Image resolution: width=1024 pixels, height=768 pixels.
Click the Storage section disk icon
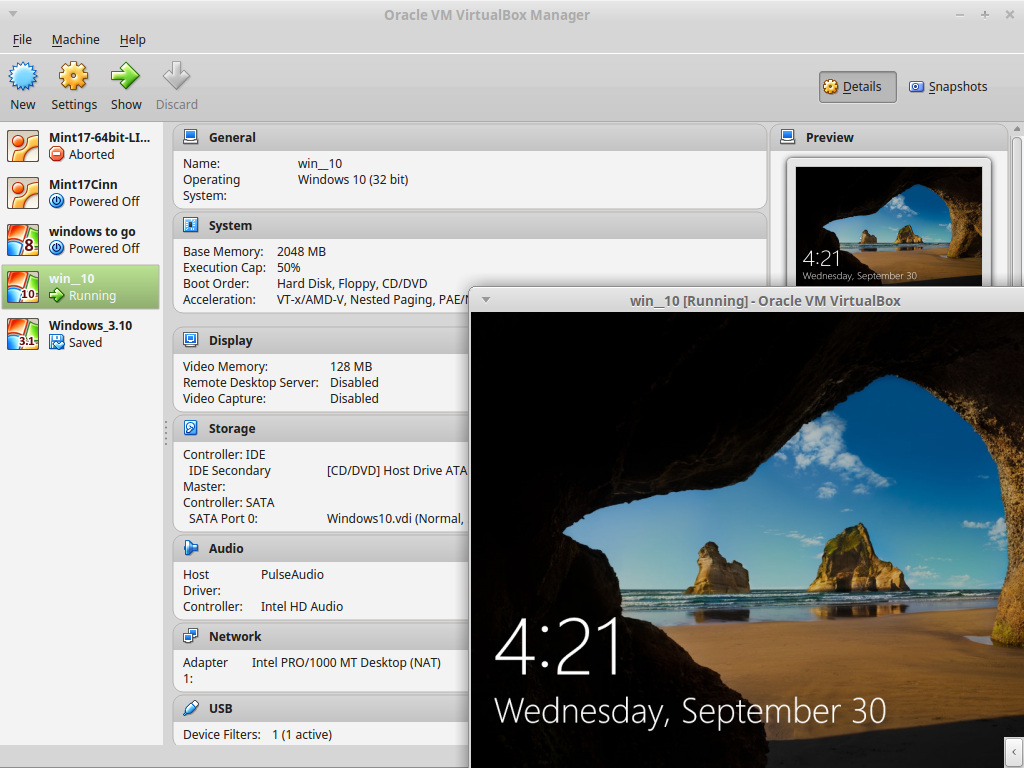190,428

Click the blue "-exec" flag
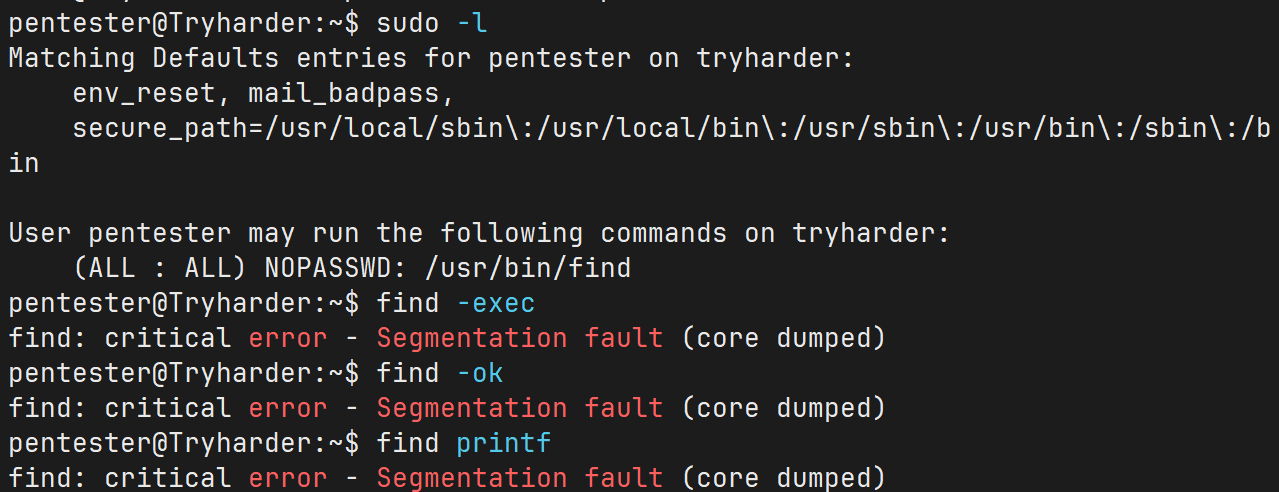[496, 303]
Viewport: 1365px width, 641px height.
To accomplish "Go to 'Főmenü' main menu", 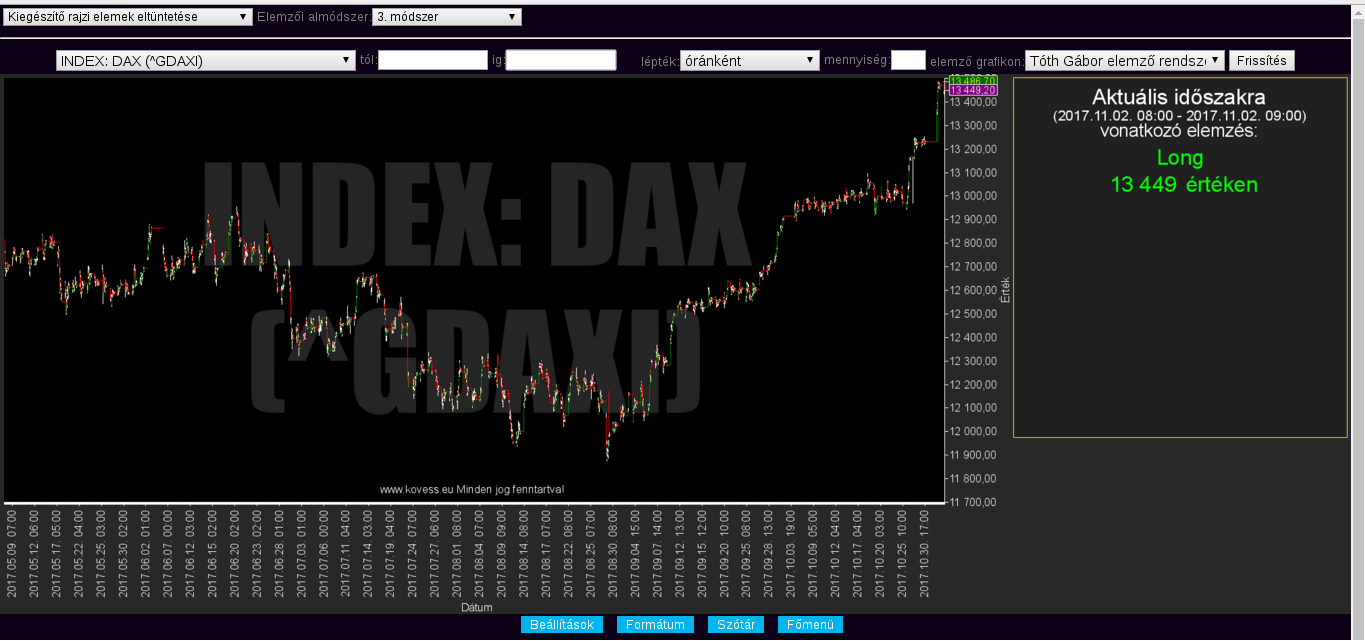I will (x=810, y=625).
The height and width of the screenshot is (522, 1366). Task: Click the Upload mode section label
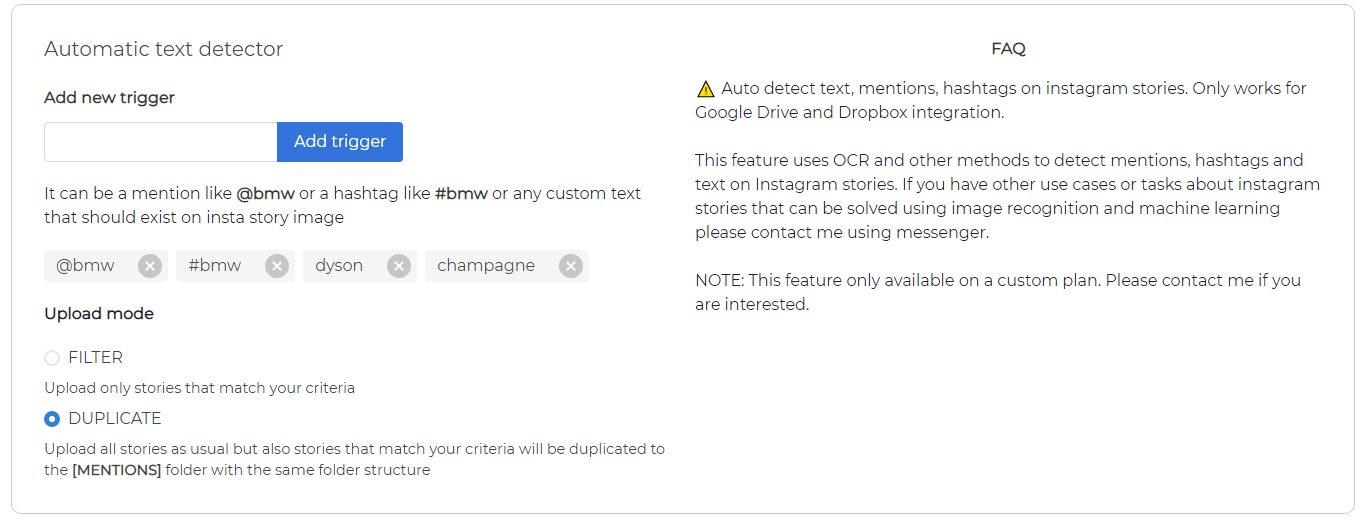click(x=99, y=314)
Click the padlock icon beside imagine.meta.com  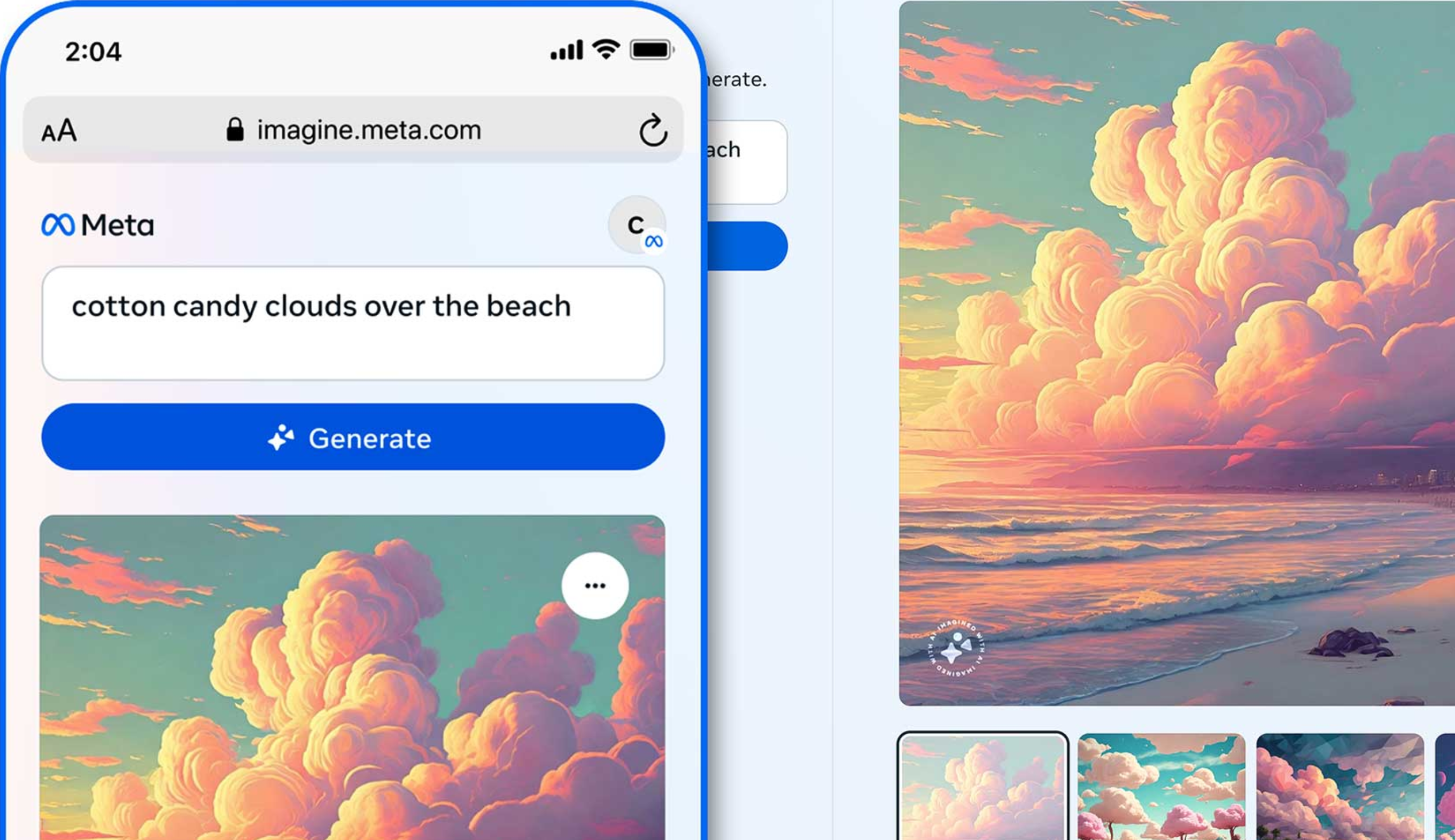coord(236,130)
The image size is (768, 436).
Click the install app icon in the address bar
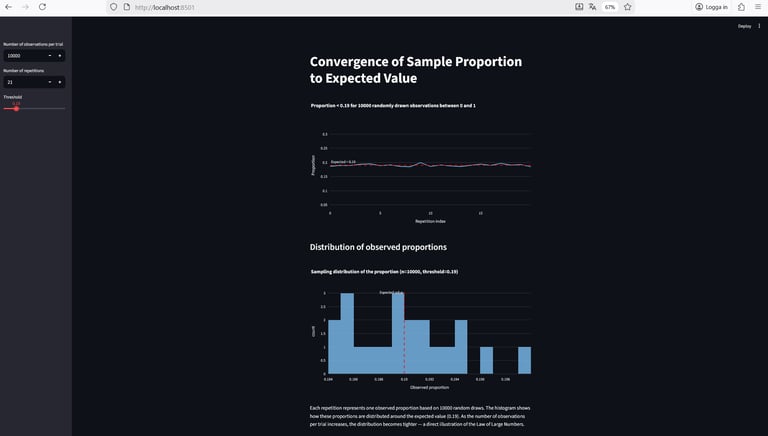578,7
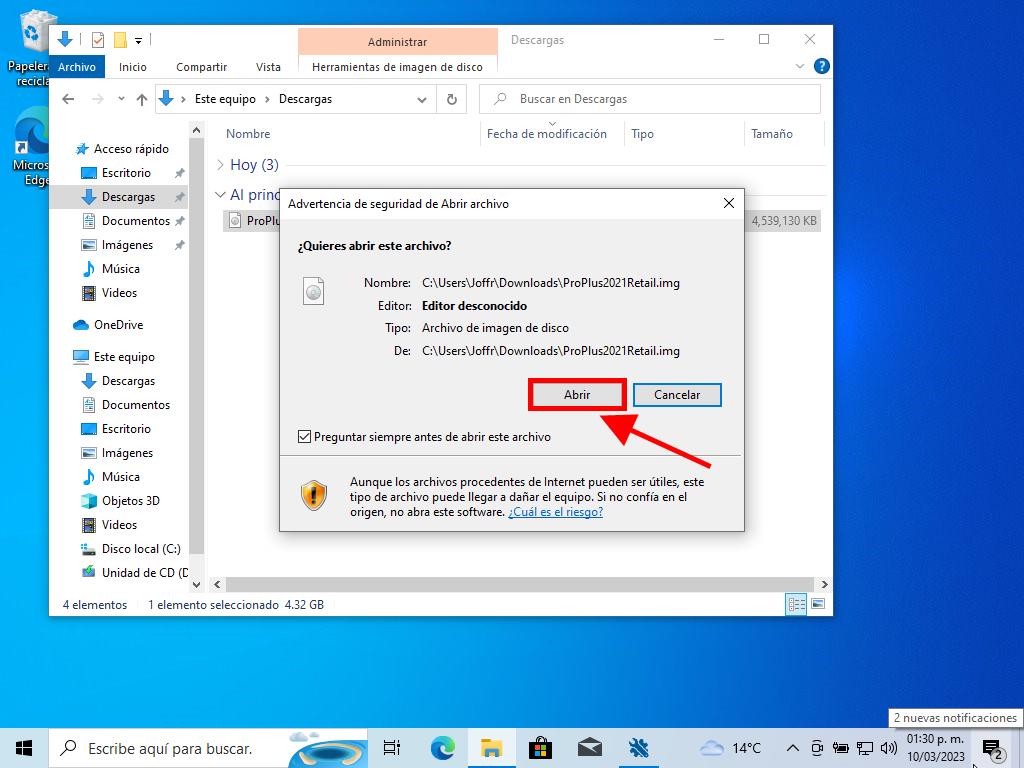
Task: Open the '¿Cuál es el riesgo?' link
Action: 555,512
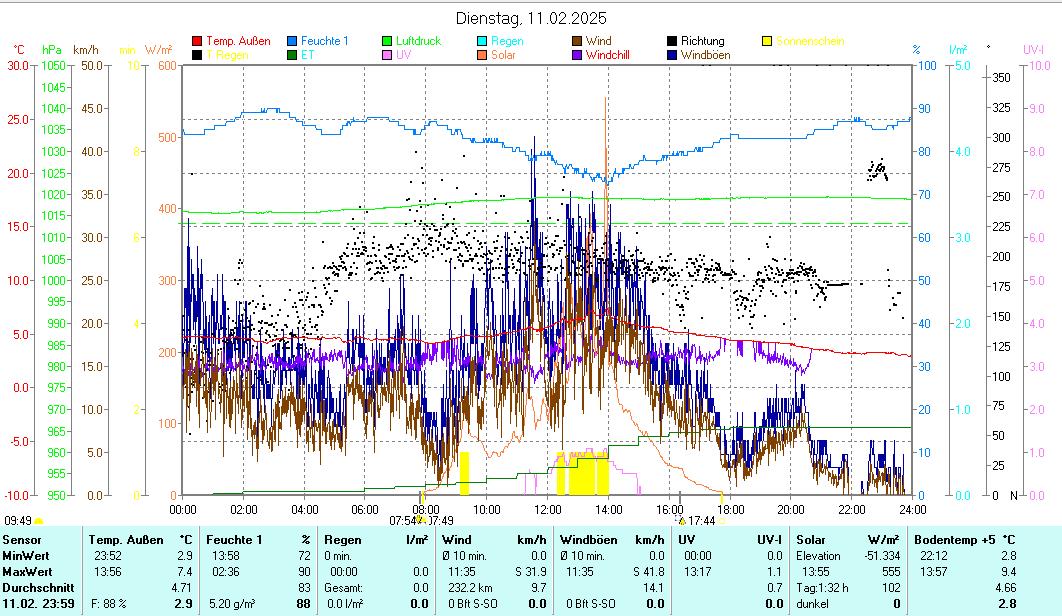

Objective: Reproduce verbatim the portion of the listing above that starts at the line containing "The image size is (768, 436)." and ends at the close of the listing, including both ends. Leave the pictures out of your answer.

Correct answer:
The image size is (768, 436).
Click the install app icon in the address bar
578,7
Task: Open the '¿Cuál es el riesgo?' link
Action: 555,512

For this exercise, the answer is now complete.